Secondly, we built an evaluator that would assert the correctness of the finalized results.  This check involved three things: 1) did we lose any emails?  2) did we lose any users?  and 3) are the users and emails listed exactly once each?


 1
 2
 3
 4
 5
 6
 7
 8
 9
10
11
12
13
14
15
16
17
18
19
20
21
22
23
24
25
26
27
28
29
30
31
32
33
34
35
36
37
38
39
40
41
42
43
44
45
46
47
def assert_correctness(users, correct_num_users, correct_num_emails):
    """Assert the correctness of the deduplication process
       :param: users is the deduplicated dictionary of users to assert correctness
       :param: correct_num_users is the expected number of unique users
       :param: correct_num_emails is the expected number of unique emails

       returns None -- output result is printed here instead

       Explanation: A dictionary of users is deduplicated if the set of unique users and emails found throughout
       the dictionary amount to the same amount of users we started with.  This ensures we did not lose any information.
       Second, we require that no email found in any user is found in any other user.  This ensures that the dupication
       clause is correct.
    """

    #Test of the Loss of Data Clause
    set_users = set([])
    set_emails = set([])
    for key in users:
        for item in key:
            set_users.add(item)
        for val in users[key]:
            set_emails.add(val)


    #Test the duplication clause
    violations_found = 0
    already_probed = {}
    for user in users:
        for other_user in users:
            if not user == other_user and not already_probed.get((user, other_user), False):
                already_probed[(user,other_user)] = True
                if len(set(list(users[user])).intersection(set(list(users[other_user])))) > 0:
                    violations_found += 1


    #Pretty print deduplicated users
    print "\n--((List of Deduplicated Users))--"
    print " -- Num Users:  " + str(len(set_users))
    print " -- Num Emails: " + str(len(set_emails))
    pretty_print_dict(users)


    #Print out report
    print "\n--((Assertion Evaluation))--"
    print " -- Users look unique and correct!" if len(set_users) == correct_num_users else " -- These users don't look right."
    print " -- Emails look unique and correct!" if len(set_emails) == correct_num_emails else " -- These emails don't look right."
    print " -- Duplication Violations found: " + str(violations_found)

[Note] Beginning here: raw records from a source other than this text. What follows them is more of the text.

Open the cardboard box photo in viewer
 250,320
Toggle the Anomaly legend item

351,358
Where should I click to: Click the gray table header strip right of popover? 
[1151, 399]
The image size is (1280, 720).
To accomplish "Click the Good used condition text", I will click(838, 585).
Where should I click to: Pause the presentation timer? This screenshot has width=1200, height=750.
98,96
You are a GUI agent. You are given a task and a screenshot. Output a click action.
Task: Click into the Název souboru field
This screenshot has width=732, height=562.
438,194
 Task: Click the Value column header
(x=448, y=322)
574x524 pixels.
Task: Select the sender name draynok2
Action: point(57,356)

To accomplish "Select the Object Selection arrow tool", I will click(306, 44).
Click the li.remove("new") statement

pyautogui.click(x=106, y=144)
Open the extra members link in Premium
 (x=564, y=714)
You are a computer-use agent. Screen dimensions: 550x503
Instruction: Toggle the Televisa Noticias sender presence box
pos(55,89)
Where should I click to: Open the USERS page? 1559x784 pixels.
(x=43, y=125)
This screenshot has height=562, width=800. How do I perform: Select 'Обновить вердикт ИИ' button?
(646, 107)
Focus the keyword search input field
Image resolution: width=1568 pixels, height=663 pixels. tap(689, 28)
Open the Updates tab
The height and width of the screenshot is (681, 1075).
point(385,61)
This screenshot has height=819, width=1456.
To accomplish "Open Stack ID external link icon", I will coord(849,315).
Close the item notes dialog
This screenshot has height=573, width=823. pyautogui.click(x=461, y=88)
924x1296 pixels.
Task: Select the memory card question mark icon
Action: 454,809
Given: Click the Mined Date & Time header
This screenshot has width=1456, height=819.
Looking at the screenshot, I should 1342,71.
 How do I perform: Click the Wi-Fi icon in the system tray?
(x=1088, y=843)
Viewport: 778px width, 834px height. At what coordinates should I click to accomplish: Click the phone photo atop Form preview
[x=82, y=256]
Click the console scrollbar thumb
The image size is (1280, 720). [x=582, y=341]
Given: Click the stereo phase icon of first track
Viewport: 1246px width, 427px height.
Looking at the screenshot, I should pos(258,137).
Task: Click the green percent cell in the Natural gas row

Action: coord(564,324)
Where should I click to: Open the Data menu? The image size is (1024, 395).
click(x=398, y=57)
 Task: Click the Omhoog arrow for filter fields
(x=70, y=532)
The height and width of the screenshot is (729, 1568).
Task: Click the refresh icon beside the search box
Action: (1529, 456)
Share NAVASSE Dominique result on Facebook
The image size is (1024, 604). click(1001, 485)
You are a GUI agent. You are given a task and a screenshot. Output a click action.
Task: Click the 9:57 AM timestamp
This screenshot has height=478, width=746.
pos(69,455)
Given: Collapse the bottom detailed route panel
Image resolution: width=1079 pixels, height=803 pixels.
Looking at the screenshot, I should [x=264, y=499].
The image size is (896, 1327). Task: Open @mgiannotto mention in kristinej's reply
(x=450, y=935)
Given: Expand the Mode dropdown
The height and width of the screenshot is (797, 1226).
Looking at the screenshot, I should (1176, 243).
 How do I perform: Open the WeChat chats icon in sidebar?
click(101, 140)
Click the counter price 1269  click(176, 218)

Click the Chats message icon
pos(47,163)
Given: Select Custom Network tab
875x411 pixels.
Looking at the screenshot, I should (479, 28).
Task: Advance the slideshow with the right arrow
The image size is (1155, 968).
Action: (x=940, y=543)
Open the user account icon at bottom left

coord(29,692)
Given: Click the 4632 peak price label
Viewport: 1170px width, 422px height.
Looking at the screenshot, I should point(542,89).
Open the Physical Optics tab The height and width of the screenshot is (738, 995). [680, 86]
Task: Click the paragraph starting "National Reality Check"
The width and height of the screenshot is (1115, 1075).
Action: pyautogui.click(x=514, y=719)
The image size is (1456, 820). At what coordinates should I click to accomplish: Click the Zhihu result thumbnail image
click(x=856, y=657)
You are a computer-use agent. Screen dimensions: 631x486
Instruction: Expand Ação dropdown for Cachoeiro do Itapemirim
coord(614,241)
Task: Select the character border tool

Thirdly, we wanted to test our algorithm on a variety of unbiased inputs, so we build a random generator that would construct random user and email sets.  This generator takes a few inputs, namely the number of users to generate and a probability function that describes the odds of having 1 - E emails in each user.  Additionally, a variety parameter was used to control the rate of collision of users having duplicated emails.


 1
 2
 3
 4
 5
 6
 7
 8
 9
10
11
12
13
14
15
16
17
18
19
20
21
22
23
24
25
26
27
28
def gen_random_users(N = 10, tiers = [0.70, 0.80, 0.90, 0.95, 0.98, 0.99, 0.999], V = 1):
    """generates a random dictionary of users and emails
       :param: N controls the number of users to be generated
       :param: tiers controls the probabilities of increasing numbers of emails per user
       :param: V controls the variety of the emails generated.  Higher V = less chance of duplicate

       returns users - a list of random users with random emails
    """

    users = {}
    set_emails = set([])
    variety = V*N/10
    for i in range(1,N+1):
        #gen random list of emails
        f = random.random()
        for t,tier in enumerate(tiers):
            if f < tier:
                n = t+1
                break
        emails = []
        for j in range(n):
            emails.append(random.randint(1,10+variety))
        emails = list(set(emails))
        emails = ['e'+str(e) for e in emails]
        for email in emails:
            set_emails.add(email)
        users[tuple(['u'+str(i),])] = emails
    return users, N, len(set_emails)



Comparing Brute Force to Graph Theory


Our Brute Force algorithm is O(N^3) and the Graph Theory approach is O(N^2).  Our Graph Theory approach should be much faster, right?  Indeed.  When run on the same set of users, we can see dramatic speeds.  For larger N, these speedups would be even faster.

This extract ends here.